In this email, I share some issues that are deeply personal to me as a CHamoru woman, born and raised on Guåhan (Guam), a U.S. colony. I’ve included calls to action towards the end. Saina ma’åse’ in advance.


I spent most of my childhood within 3 miles of the Anderson Air Force Base. I had always known our island was a strategic military location—a strange phrase for a child to know by heart. But the military is omnipresent—in the boom of jets flying overhead, drowning out the excited stories of children on the sand or waves crashing onto the reef, armed personnel guarding gates erected around familial lands, and flocks of short-timers flooding beaches and their beer cans left behind. Guåhan (Guam) is “the tip of the spear,” meaning we are the closest and most vulnerable to U.S. adversaries like China and North Korea.

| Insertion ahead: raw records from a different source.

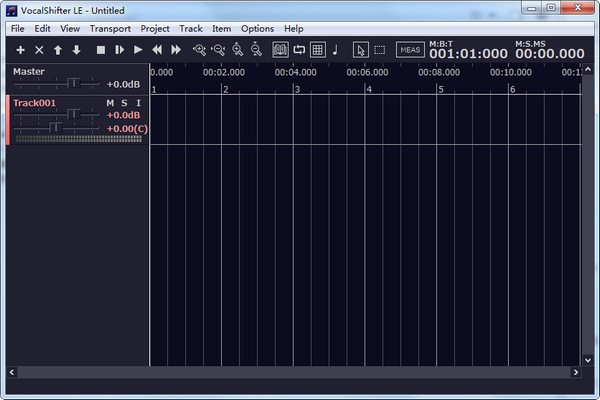The width and height of the screenshot is (600, 400).
Task: Click the Track001 track name
Action: (34, 103)
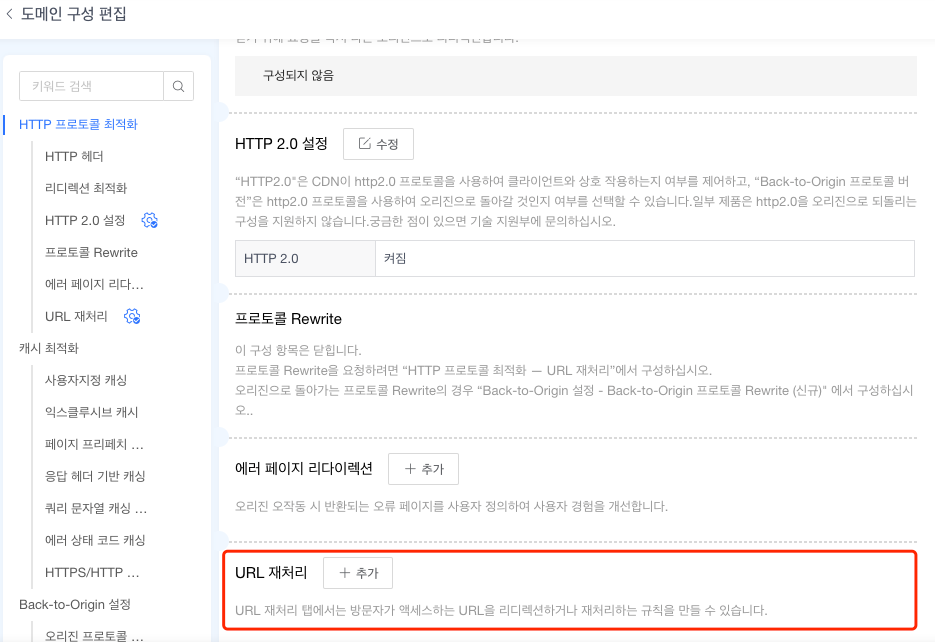Click the pencil icon inside the 수정 button
The height and width of the screenshot is (642, 935).
(x=362, y=143)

Our location has long been of utmost importance to military strategizing and posturing, but our people and our land’s well-being have not.


Right now, the military is moving thousands of marines from Okinawa to Guåhan. In response to Okinawan demands to push the marines and their physical, sexual, and environmental violence off their lands, Japan and the U.S. agreed to move them and their harms to our island. The brand-new marine base sits directly over the aquifer that provides nearly 90% of our island’s fresh water. Millions of lead bullets will be fired over the aquifer annually, leaving chemical agents in the soil and threatening our groundwater systems and surrounding ocean areas. But the harm does not end with water destruction and extends beyond our island. In every instance of the military’s adverse impacts on water, the consequences leak into community health, access to cultural resources, food sovereignty, struggles for decolonization, and the very survival of Indigenous peoples, lifeways, and homelands. In our latest post we dive into some of the ways the United States’ continued colonization and growing militarization actively harms our homeland.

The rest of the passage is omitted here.